[Records from a data source]
[Start of section]
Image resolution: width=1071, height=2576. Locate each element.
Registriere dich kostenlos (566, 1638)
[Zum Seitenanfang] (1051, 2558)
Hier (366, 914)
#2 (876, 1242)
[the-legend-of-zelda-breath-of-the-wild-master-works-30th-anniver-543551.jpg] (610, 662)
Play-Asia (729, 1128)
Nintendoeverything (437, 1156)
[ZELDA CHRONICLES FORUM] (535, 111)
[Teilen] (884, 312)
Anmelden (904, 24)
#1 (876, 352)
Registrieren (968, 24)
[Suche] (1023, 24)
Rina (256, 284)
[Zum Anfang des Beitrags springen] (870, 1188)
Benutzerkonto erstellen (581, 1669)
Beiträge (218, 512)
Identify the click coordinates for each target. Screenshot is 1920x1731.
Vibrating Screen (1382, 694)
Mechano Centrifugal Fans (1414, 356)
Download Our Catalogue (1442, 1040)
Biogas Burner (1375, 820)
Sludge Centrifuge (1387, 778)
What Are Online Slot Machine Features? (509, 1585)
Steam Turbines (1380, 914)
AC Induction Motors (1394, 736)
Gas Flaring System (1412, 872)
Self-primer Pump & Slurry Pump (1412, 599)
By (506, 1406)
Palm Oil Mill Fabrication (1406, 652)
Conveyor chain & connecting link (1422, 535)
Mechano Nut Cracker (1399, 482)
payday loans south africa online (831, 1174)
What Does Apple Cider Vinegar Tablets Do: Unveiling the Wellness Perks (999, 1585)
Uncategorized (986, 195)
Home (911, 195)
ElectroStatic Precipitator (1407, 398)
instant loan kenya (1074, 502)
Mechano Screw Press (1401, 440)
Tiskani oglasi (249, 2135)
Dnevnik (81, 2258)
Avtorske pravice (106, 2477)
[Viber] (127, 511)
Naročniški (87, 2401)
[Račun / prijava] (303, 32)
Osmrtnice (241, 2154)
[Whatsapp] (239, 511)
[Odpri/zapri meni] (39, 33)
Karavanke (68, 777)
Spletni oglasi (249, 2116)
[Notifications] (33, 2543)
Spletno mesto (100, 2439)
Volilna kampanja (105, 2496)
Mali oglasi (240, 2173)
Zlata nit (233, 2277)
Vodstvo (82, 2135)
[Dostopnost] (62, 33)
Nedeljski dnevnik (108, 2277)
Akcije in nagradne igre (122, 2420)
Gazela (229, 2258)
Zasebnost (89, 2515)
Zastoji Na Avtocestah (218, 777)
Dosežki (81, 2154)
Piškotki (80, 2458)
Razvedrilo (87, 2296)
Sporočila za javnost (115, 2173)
[End of section]
ACTIVITY> Scanning the data above, copy out every line where "Mechano" is found.

ANSWER TO THIS PROBLEM>
Mechano Centrifugal Fans (1414, 356)
Mechano Nut Cracker (1399, 482)
Mechano Screw Press (1401, 440)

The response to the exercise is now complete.